4. Si le requérant dirige ses conclusions contre l’avis rendu par le conseil médical le 22 décembre 2023, cet avis est purement consultatif et constitue une mesure préparatoire à l’arrêté du 7 février 2024 plaçant M. A... en disponibilité d’office pour une durée d’un an soit du 3 mars 2023 au 2 mars 2024 et n’est pas, en tant que tel, susceptible de faire l’objet d’un recours pour excès de pouvoir. Par suite, les conclusions dirigées contre cet avis sont irrecevables, alors, en outre, qu’il a bien été rendu destinataire de l’arrêté du 7 février 2024 précité.


Sur la fin de non-recevoir opposée par le centre interdépartemental de gestion de la petite couronne de région Île-de-France :

5. Il résulte des pièces du dossier de première instance que, devant le tribunal administratif, M. A... a présenté des conclusions tendant à la seule annulation de l’avis rendu par le conseil médical le 22 décembre 2023. Ainsi, les conclusions tendant à ce qu’il soit enjoint au centre interdépartemental de gestion de la petite couronne de faire procéder à une nouvelle contre-visite auprès d’un médecin expert ainsi que d’ordonner une nouvelle présentation de sa demande de congé de longue durée du 25 février 2022 constituent des conclusions nouvelles en appel. Par suite, l’irrecevabilité ainsi soulevée doit être accueillie et ces conclusions doivent être rejetées comme irrecevables dans l’instance.

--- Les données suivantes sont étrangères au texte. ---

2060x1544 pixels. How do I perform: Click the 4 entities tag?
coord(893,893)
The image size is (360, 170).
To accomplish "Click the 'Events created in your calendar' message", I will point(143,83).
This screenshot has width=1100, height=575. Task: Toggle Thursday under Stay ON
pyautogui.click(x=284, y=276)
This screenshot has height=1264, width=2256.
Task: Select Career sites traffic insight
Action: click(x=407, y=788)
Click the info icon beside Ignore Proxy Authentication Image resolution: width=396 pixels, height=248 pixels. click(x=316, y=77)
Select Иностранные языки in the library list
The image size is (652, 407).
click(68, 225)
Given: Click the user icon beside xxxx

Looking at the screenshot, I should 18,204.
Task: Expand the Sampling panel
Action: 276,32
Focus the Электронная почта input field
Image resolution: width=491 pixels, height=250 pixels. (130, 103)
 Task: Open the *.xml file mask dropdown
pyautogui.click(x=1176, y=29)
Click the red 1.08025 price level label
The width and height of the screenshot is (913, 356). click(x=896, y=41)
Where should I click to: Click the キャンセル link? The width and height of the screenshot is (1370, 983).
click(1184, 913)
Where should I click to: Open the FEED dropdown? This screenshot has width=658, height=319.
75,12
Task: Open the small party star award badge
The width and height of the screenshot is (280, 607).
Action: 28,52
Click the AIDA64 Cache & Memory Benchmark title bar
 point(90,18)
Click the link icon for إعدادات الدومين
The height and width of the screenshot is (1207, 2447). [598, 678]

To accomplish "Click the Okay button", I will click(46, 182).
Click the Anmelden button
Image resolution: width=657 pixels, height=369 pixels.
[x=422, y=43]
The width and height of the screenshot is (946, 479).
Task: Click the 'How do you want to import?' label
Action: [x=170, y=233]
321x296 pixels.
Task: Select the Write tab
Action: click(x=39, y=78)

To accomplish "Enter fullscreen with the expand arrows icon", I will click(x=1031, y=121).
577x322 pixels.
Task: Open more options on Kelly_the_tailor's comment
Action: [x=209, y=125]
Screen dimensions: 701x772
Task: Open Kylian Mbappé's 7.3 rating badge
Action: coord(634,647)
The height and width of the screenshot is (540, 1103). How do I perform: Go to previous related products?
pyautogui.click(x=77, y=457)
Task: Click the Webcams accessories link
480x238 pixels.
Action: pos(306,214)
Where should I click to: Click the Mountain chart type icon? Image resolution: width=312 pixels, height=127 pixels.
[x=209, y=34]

6. Il résulte de tout ce qui précède, et sans qu’il soit besoin de statuer sur l’autre fin de non-recevoir opposée par le CIG de la petite couronne de la région Île-de-France, que M. A... n’est pas fondé à soutenir que c’est à tort que, par l’ordonnance attaqué, le président de la 4ème chambre du tribunal administratif de Montreuil a rejeté sa demande. Par voie de conséquence, ses conclusions à fins d’annulation et d’injonction ainsi que celles présentées au titre de l’article L. 761-1 du code de justice administrative, ne peuvent qu’être rejetées. Dans les circonstances de l’espèce, il n’y a pas lieu de faire droit aux conclusions présentées au titre de ces mêmes dispositions par le CIG de la petite couronne de la région Ile-de-France.

D E C I D E :



Article 1er : La requête de M. A... est rejetée.

Article 2 : Les conclusions présentées par le centre interdépartemental de gestion de la petite couronne de la région Ile-de-France sur le fondement de l’article L. 761-1 du code de justice administrative sont rejetées.

Article 3 : Le présent arrêt sera notifié à M. B... A... et au centre interdépartemental de gestion de la petite couronne de la région Ile-de-France.


Délibéré après l’audience du 13 février 2026, à laquelle siégeaient :

- M. Carrère, président,
- M. Lemaire, président assesseur,
- Mme Lorin, première conseillère.


Rendu public par mise à disposition au greffe de la Cour, le 6 mars 2026.



Le président-rapporteur,
S. CARRERELe président assesseur,
O. LEMAIRE





La greffière,
E. LUCE




La République mande et ordonne au préfet de la région Ile-de-France en ce qui le concerne ou à tous commissaires de justice à ce requis en ce qui concerne les voies de droit commun contre les parties privées, de pourvoir à l’exécution de la présente décision.